▶ _Activity_
Below are records. Find each line in them that holds the word "agent" and copy it.

Stored items

--------------------

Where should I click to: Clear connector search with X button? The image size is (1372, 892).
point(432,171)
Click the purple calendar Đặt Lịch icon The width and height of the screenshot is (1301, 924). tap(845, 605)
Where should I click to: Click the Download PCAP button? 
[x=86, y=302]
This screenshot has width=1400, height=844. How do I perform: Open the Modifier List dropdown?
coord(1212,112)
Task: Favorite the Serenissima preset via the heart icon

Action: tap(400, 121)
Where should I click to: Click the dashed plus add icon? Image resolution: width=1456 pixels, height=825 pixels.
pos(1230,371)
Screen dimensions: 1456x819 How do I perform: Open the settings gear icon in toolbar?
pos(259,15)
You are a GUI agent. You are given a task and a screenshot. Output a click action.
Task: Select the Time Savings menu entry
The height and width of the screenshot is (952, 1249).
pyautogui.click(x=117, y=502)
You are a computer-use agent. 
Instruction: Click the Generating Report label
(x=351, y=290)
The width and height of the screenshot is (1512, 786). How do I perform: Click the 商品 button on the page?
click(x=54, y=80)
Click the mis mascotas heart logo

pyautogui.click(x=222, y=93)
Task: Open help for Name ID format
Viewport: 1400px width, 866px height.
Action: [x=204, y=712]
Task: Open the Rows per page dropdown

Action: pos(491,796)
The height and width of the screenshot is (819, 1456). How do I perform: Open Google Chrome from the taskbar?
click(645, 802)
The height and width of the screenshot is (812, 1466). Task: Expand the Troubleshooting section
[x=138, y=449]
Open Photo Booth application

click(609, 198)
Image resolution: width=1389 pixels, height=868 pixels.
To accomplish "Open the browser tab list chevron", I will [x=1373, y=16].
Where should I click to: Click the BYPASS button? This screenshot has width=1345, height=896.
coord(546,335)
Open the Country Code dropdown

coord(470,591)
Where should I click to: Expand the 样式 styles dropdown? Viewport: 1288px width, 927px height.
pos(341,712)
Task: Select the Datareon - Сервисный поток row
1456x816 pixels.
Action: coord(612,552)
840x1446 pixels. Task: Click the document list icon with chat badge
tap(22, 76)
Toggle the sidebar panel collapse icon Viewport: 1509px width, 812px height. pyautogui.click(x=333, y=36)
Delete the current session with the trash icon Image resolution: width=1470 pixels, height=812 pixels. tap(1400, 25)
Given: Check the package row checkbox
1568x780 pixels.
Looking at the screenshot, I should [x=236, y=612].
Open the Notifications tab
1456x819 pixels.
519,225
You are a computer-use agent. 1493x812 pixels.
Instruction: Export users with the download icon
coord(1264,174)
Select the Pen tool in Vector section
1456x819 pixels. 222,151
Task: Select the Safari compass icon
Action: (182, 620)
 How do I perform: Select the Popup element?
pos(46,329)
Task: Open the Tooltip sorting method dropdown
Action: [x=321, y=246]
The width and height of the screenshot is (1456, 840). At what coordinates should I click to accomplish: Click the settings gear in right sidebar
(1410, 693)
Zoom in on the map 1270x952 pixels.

--------------------

▶ _Written response_
You are a GUI agent. You are given a task and a screenshot. Output a click action.
You are a computer-use agent. 
You are a computer-use agent. 1493x812 pixels.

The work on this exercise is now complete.